Grand Venues – Winter Gardens, Blackpool and the Spa Grand Hall, Scarborough, 2003.

Whilst we put on some fund-raising concerts purely for ourselves, many are on behalf of others. Some of these we arrange, often as a result of a local contact, sometimes from within the choir. Beneficiaries have included Lupus, Parkinsons’ Disease, McMillan Nurses, Anchor Trust and Forget-Me-Not. In addition, we have helped raise money for local and national organisations. We have, for example, sung in massed choir events at Cardiff Arms Park in 1993, Sheffield Arena, and twice at the Royal Albert Hall in aid of Yorkshire Cancer Research. On the second of these occasions, the choir stopped at Stowe School for refreshments on the way to London.   Stowe School is said to be a great place to play cricket and rugby.  The library too was impressive – one of those where many of the bookcases were locked and barred (- to stop the books from getting out?)  There was also a gallery with lots of old-looking big faded leather-bound volumes.  Most appeared rather heavy and it must be doubted whether they get read much – particularly as there didn’t appear to be any steps to reach them!
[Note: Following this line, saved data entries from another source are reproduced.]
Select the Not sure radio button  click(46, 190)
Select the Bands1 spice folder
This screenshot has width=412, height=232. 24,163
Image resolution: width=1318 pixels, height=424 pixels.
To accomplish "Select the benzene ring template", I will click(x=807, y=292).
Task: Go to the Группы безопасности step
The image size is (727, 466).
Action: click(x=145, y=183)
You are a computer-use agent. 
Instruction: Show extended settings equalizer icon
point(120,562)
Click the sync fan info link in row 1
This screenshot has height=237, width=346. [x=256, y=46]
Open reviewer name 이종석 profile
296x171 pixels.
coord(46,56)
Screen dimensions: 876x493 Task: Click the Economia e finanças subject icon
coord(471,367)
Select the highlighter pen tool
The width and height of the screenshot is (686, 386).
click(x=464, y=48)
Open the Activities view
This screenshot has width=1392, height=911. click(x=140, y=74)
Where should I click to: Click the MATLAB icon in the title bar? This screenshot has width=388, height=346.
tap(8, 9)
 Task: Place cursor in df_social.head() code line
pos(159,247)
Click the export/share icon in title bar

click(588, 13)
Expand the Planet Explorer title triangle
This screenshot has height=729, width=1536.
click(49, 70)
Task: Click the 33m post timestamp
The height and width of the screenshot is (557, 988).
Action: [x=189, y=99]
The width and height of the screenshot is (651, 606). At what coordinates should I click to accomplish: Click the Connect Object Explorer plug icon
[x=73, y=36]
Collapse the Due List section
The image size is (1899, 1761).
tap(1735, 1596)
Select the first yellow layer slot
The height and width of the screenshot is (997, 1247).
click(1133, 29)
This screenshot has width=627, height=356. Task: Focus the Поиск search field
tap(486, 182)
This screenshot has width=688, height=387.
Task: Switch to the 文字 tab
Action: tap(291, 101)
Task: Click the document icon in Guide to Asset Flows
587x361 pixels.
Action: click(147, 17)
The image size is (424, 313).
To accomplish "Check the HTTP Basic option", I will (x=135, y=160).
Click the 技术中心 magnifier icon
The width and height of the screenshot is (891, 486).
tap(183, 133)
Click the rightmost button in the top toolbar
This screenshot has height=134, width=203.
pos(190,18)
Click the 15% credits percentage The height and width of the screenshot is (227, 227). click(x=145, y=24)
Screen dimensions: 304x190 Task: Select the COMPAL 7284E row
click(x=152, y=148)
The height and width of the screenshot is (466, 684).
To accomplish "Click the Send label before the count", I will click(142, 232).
In 2005, we took part in two concerts as part of the international relief effort for the tsunami victims. We have also helped out Save the Children and York Against Cancer – both at the Riley Smith Hall, Tadcaster – as part of our rehearsal weekends (2008 and 2009), and again for York Against Cancer at York Minster in 2011.

In 2003, we were particularly privileged to perform for Inner Wheel and Rotarians at the Winter Gardens, Blackpool and the Spa,Scarborough.  Jocelyne, (is it Jocelyne or Jocelyn?) the wife of one of the choir members, Derek Haigh, was National President of Inner Wheel (the organisation for wives and relatives of Rotarians) at the time. Her National Conference was held in Blackpool, and as part of the evening entertainment, she arranged for Blackpool Corporation to commission the choir to perform in the Winter Gardens, in front of the Mayor and Mayoress of Blackpool, and an audience of approximately 2,500 conference delegates. The Winter Gardens is the largest true theatre in the UK, and the only theatre outside London to have hosted a Royal Command Performance, so it was an awe-inspiring venue for the choir.

As conference delegates were attending from all over the British Isles and Southern Ireland, it was Jocelyne’s wish that the choir’s repertoire should encompass songs from all these parts, and a programme was chosen to reflect this, with English, Irish, Scottish and Welsh items, interspersed with solos from the guest artists, Thom Meredith and Elaine Clelland.

The 48-strong choir’s first item was, most appropriately, “With a Voice of Singing”. Thom also shared the platform with the choir in its rendition of “The Rose”.  The regional pieces followed, including “The Fishermen of England”, “The Rose of Tralee”, an unaccompanied version of “Myfanwy” in Welsh, and “Eriskay Love Lilt”.  Elaine delighted the audience with Verdi’s “La Vergine” sung with the choir’s choral backing.

As the concert in Blackpool had proved such an outstanding success, the 2003 District Governor of the Yorkshire Rotary District, Rotarian Robert Jackson, invited the choir to entertain 1000 delegates at the Spa Grand Hall in Scarborough, during his District Conference in October 2003.  The following night, the choir travelled to Helmsley to sing in the Arts Centre there.

The Hambletons ordered the best meals in the Helmsley ‘Italian’. Eddie regaled us with a tale about a Japanese vase which no-one could understand why he’d bought – including Elizabeth. She’s happier now though, as it’s recently been valued at £1200! The Arts Centre gave us free beer in the interval – marvellous! Ibbo and Clive told stories of childhood and adolescent Salford days. Ibbo was apparently the only one sober working the last steam tug on the Manchester Ship Canal – doesn’t bear thinking about!